Introduction to MongoDB NoSQL database for SQL Developers – Part 1

January 30th, 2014 / No Comments » / by admin

Note: This series is the first part of a collection of post depicting MongoDB NoSQL database key features and functionality. Further posts can be found HERE (part 2), HERE (part 3) and HERE (part 4).

Introduction

Coming from mainly relational database background, NoSQL movement seemed like a bit of a fad when it first started making rounds in the early 2000 and my immediate though was that perhaps with the exception of a few hippy Silicon Valley startups, it will end up being just a flash in the pan. It is 2014 and it turns out that not only has it proven to be a viable data storage solution for many enterprise-level and beyond (don’t know how one would refer to the likes of Google or Amazon) companies but it has been slowly making inroads into more conservative environments, where long-term reliance on RDBMSs from vendors such as Oracle, IBM or Microsoft seemed undisturbed.

Working in IT, it has been both, a curse and an asset to see changes proliferation throughout the industry, with new programing languages and frameworks popping up like wild mushrooms. However, for a typical database professional, since the inception of Codd’s famous relational model, things have been pretty steady for quite some time. SQL language has been the golden standard for all major database vendors and providing one could master basic methodologies and principles of database development and management, working as a DBA or database developer has been a steady and nonfluctuating field to be in. That’s until recently. Not long ago I wrote about the new data (warehouse) management frontier emerging in a form of a cloud deployment (link HERE). In this post I would like to explore one variant of the NoSQL databases plethora – document-oriented MongoDB.

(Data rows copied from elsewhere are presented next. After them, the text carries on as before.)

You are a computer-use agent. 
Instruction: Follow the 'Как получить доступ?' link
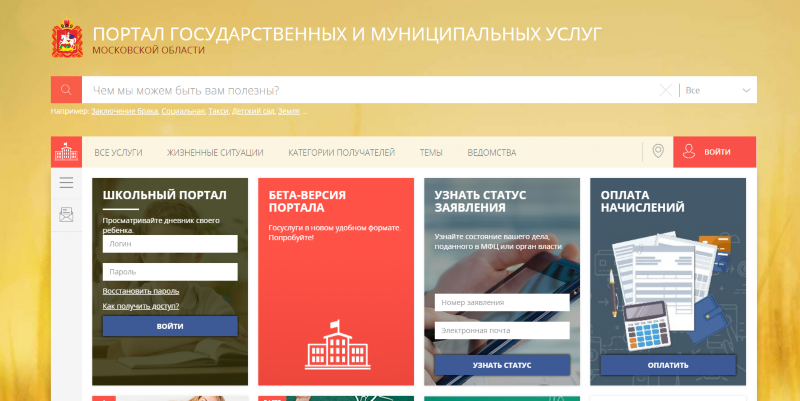[140, 305]
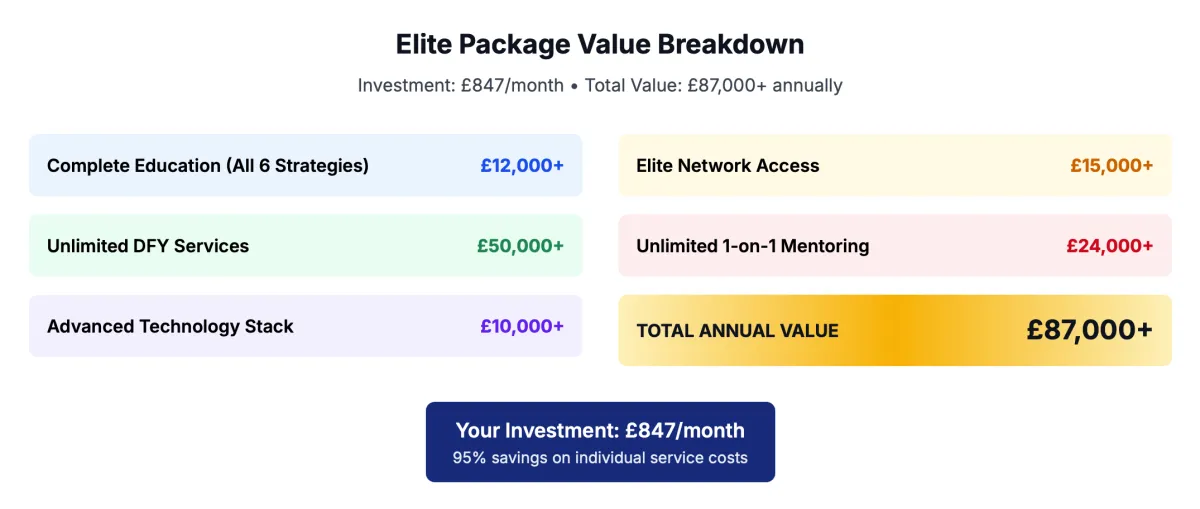Open the Unlimited 1-on-1 Mentoring card
The height and width of the screenshot is (509, 1200).
[895, 245]
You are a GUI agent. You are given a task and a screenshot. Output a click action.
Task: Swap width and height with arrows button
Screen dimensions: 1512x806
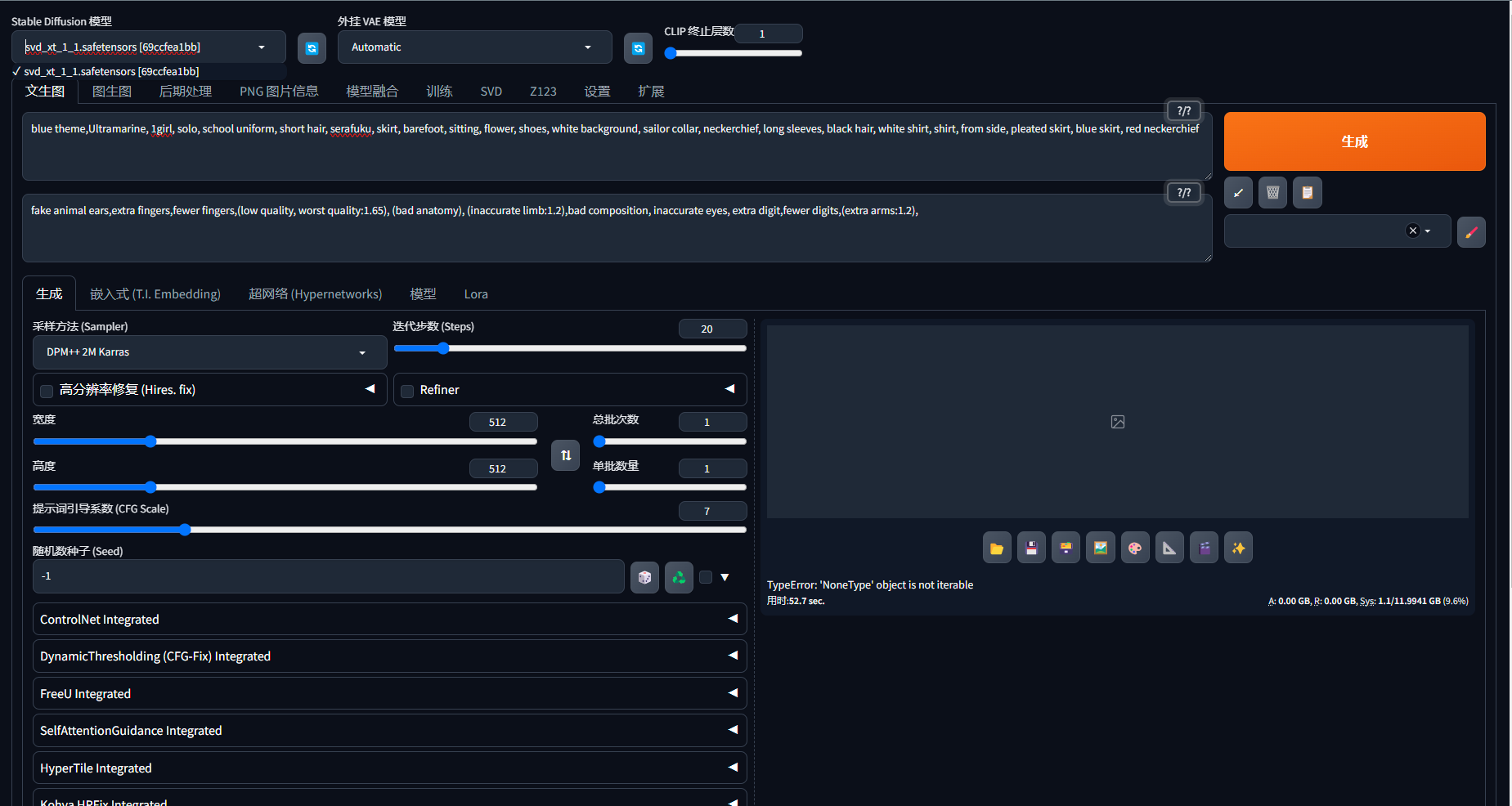coord(565,455)
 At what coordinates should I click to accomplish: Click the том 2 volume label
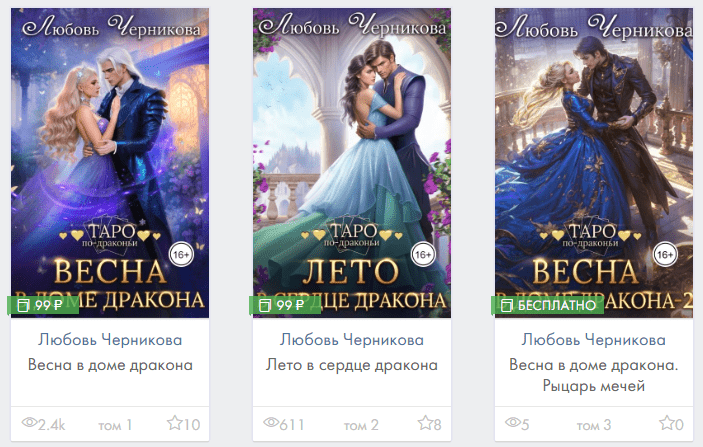pyautogui.click(x=361, y=425)
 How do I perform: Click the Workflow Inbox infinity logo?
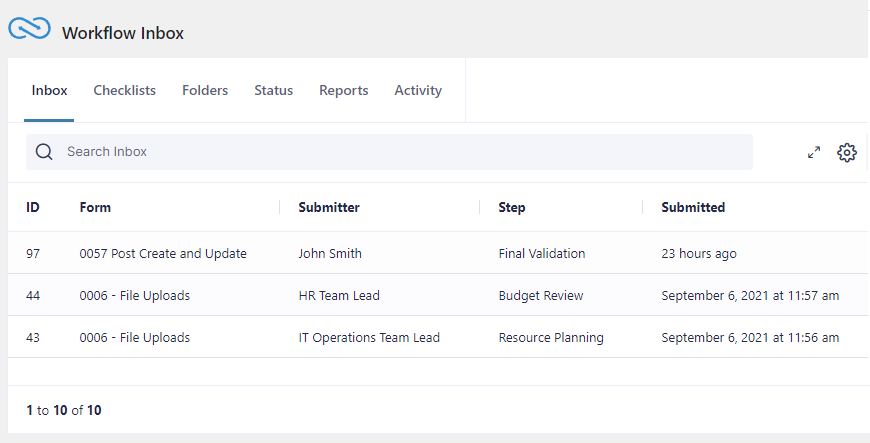(29, 30)
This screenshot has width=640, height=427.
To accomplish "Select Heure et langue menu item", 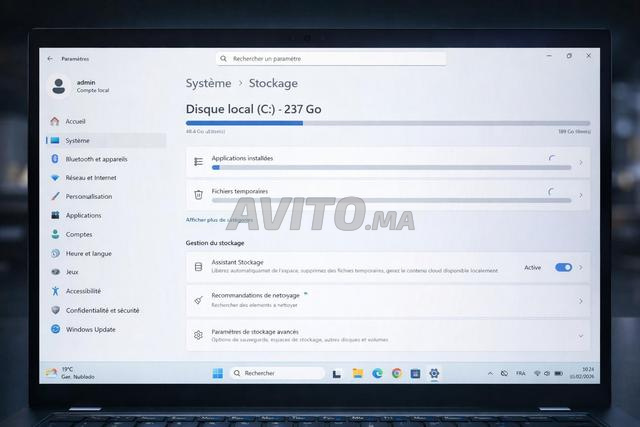I will coord(88,253).
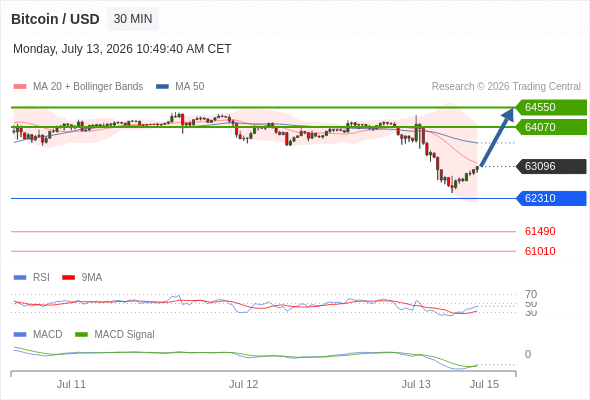Select the 62310 blue pivot label

click(x=551, y=198)
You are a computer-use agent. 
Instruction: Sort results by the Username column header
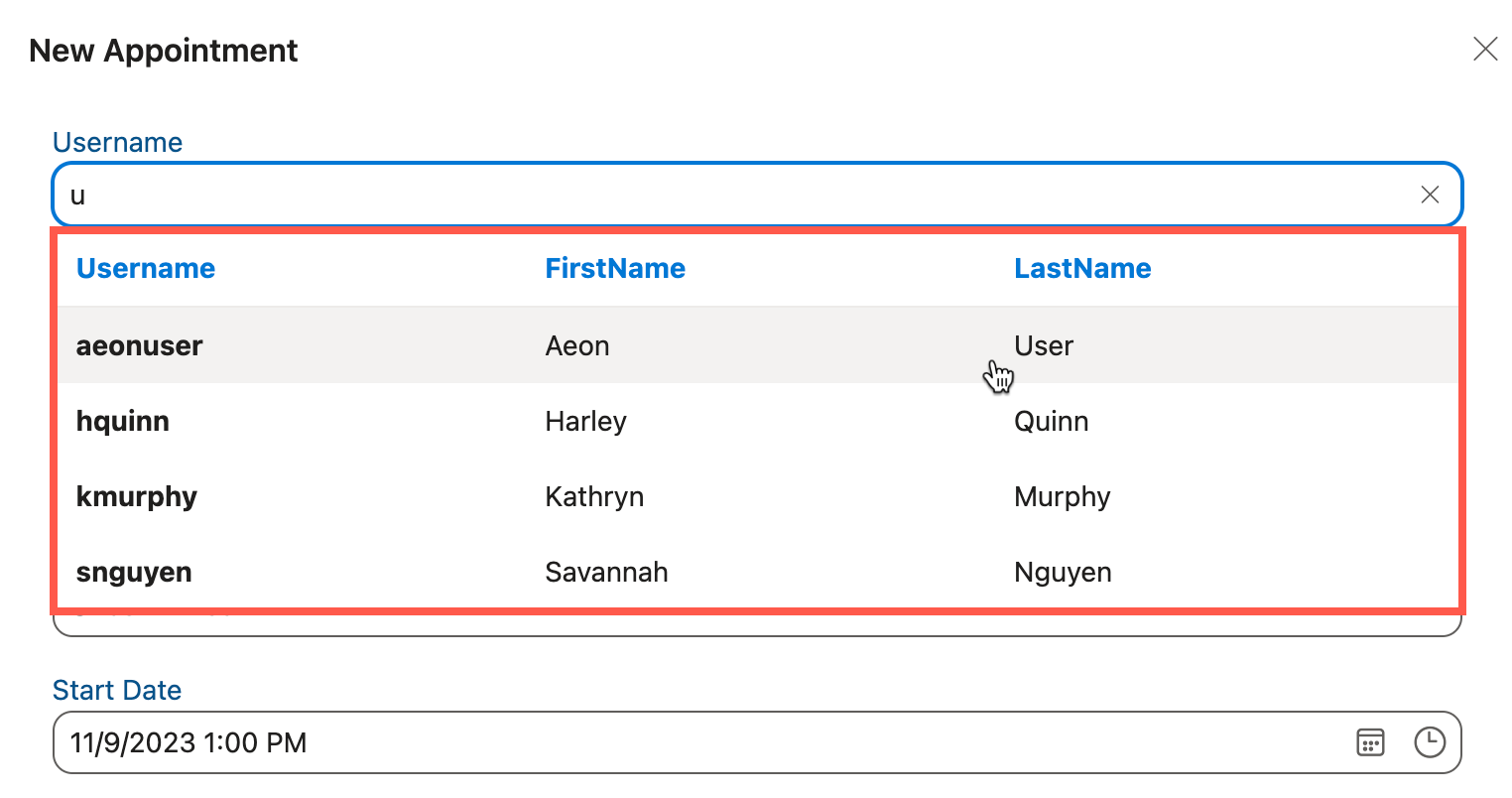click(x=145, y=268)
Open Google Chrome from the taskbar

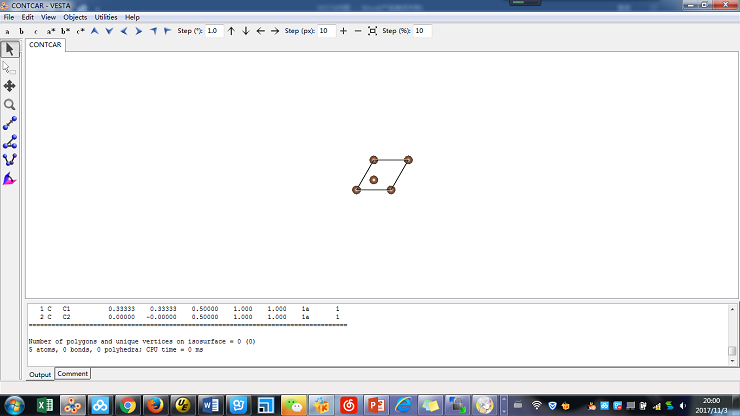coord(127,405)
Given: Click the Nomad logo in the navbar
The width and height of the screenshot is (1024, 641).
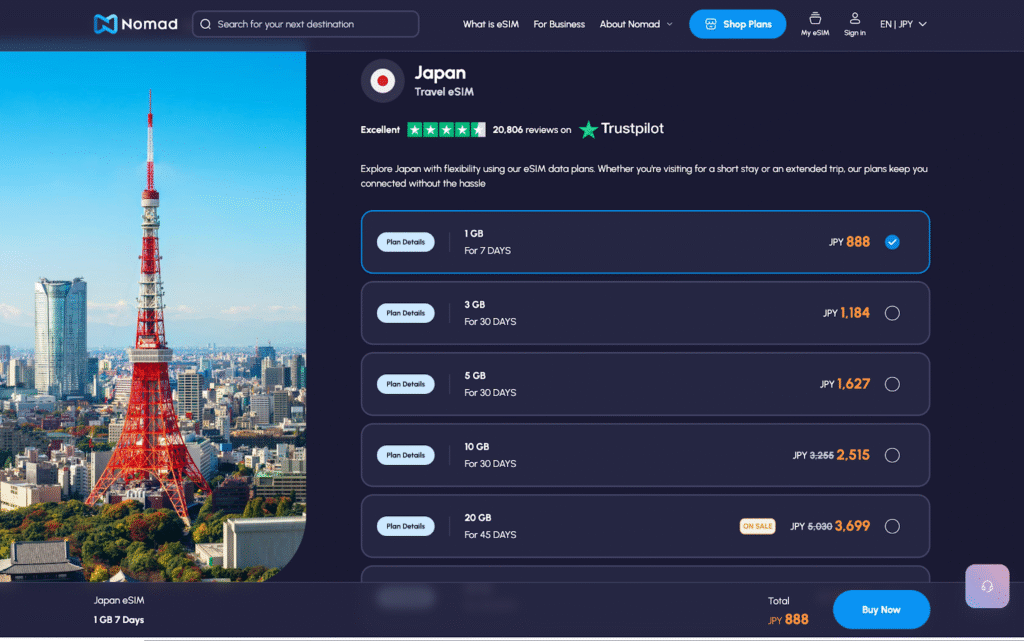Looking at the screenshot, I should pos(134,23).
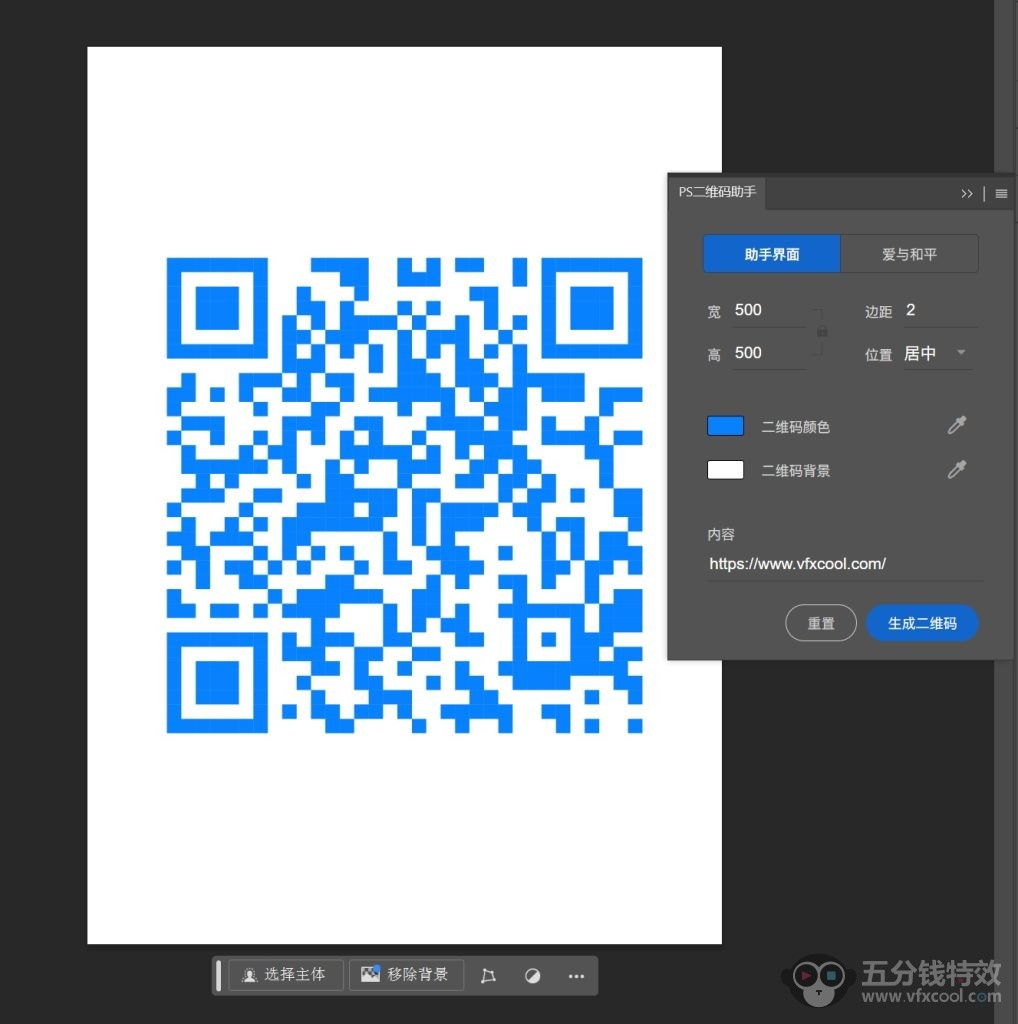
Task: Click the 重置 button
Action: [x=821, y=623]
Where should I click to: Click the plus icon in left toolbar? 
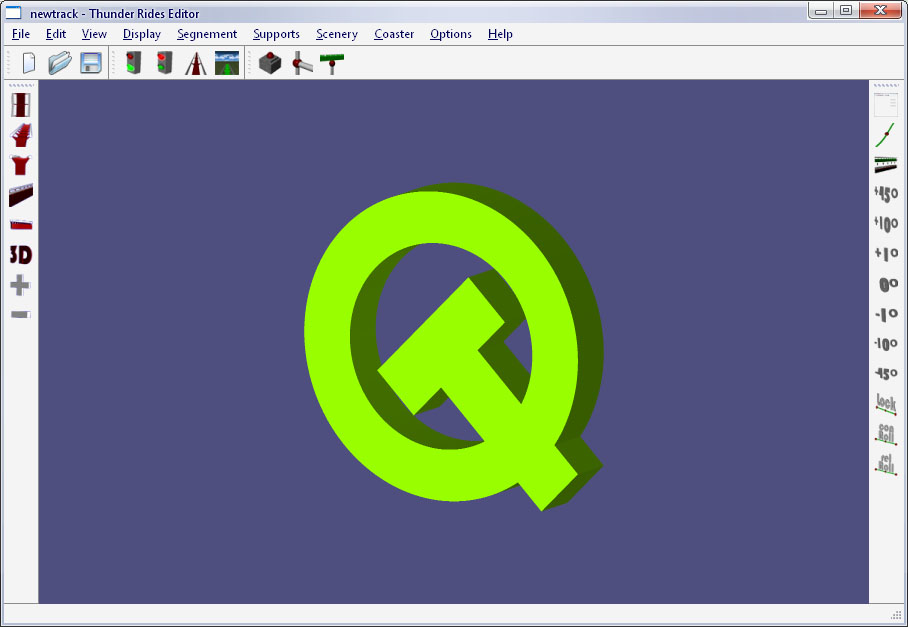20,286
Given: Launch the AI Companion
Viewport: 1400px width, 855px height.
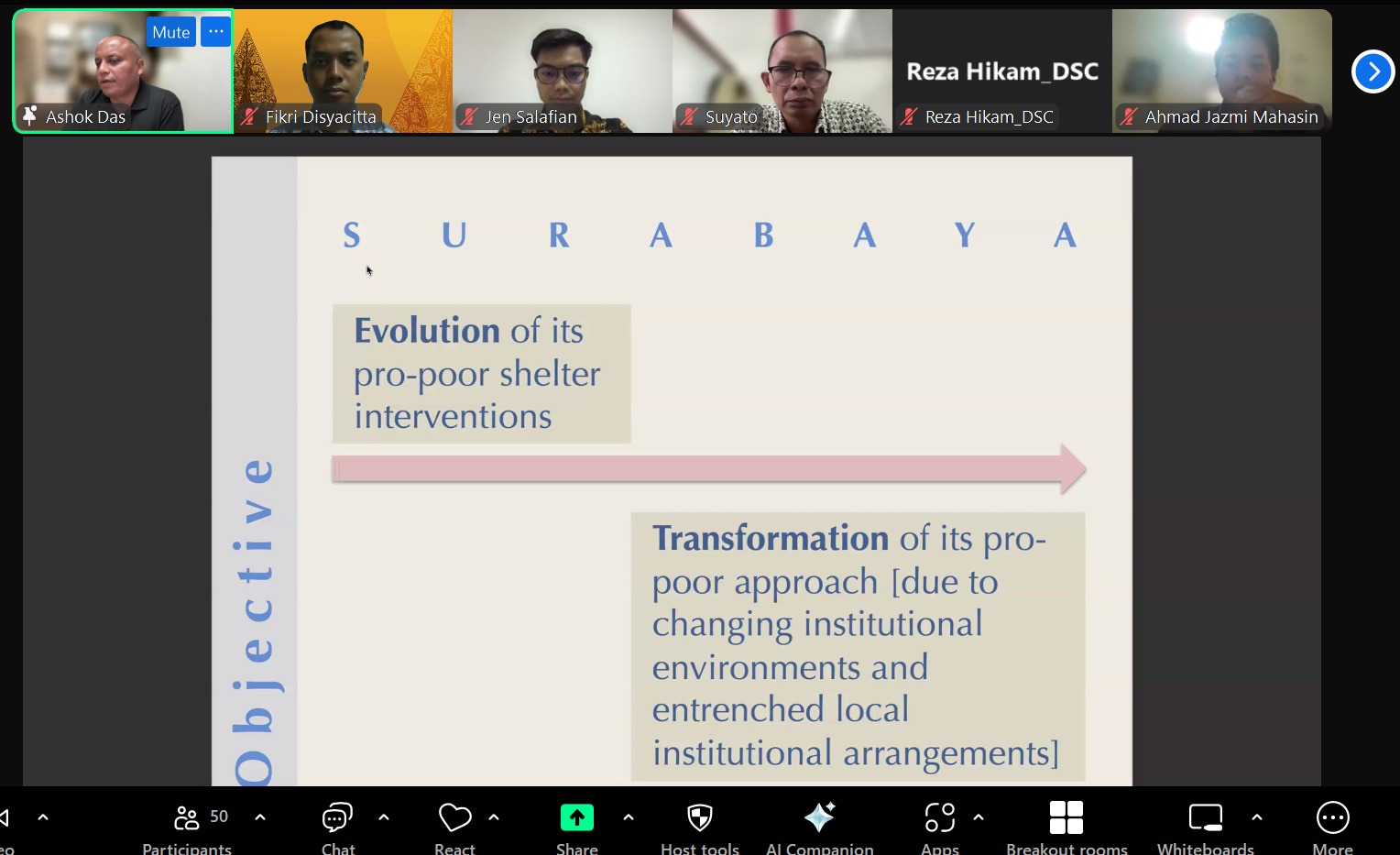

MongoDB Database Characteristics

A quick Wikipedia lookup under NoSQL outlines a rich ecosystem of NoSQL database with some major categories such as column, key-value, document or graph database. MongoDB falls under document-oriented database, characterised by high performance, scalability and flexibility and low complexity and variable functionality. MongoDB is a free and open-source software and has been adopted as backend database by a number of major websites and services, including Craigslist, eBay, Foursquare, SourceForge, and The New York Times, among others. Main features include indexing support, MapReduce support for batch processing of data and aggregation operations, file storage as well as built-in replication and load balancing. Programmatic access is available in a number of languages such as C, C++, C#, Erlang, Java, Python, Ruby, and more.

MongoDB makes it (arguably) easy for someone accustomed to thinking in terms of tables, columns and rows as the mapping between those is quite straightforward. A ‘table’, represented in relational terms, equals to a ‘collection’ in MongoDB whereas a ‘row’ is represented by a ‘document’; everything else i.e. database, indexes, primary keys etc. definitions tend to overlap with few distinct differences. Another distinct feature is the fact that MongoDB is a schema-less database – a document’s key and values are not fixed types or sizes, therefore adding and removing fields (columns) becomes easier.

Finally, queries executed on MongoDB follow different syntax rules then those created using declarative SQL. MongoDB, by default, uses JSON-style notation which can be quite confusing at first attempt, regardless of your SQL expertise level. There have been a number of projects to simplify or standardise querying NoSQL data stores and few services exist where you can parse SQL query to have it converted into MongoDB syntax e.g. HERE, however, for me personally, it was easier to pick up MDX or DMX (languages used for OLAP and data mining queries) which by virtue of their syntax were quite a departure from my comfort zone i.e. ‘classic’ SQL, then to run with MongoDB native query implementation structure. That’s not to say that with a little bit of persistence and time it cannot be mastered; additionally, an occasional paradigm shift from the archetypical SQL provides a breath of fresh to otherwise very conventional field.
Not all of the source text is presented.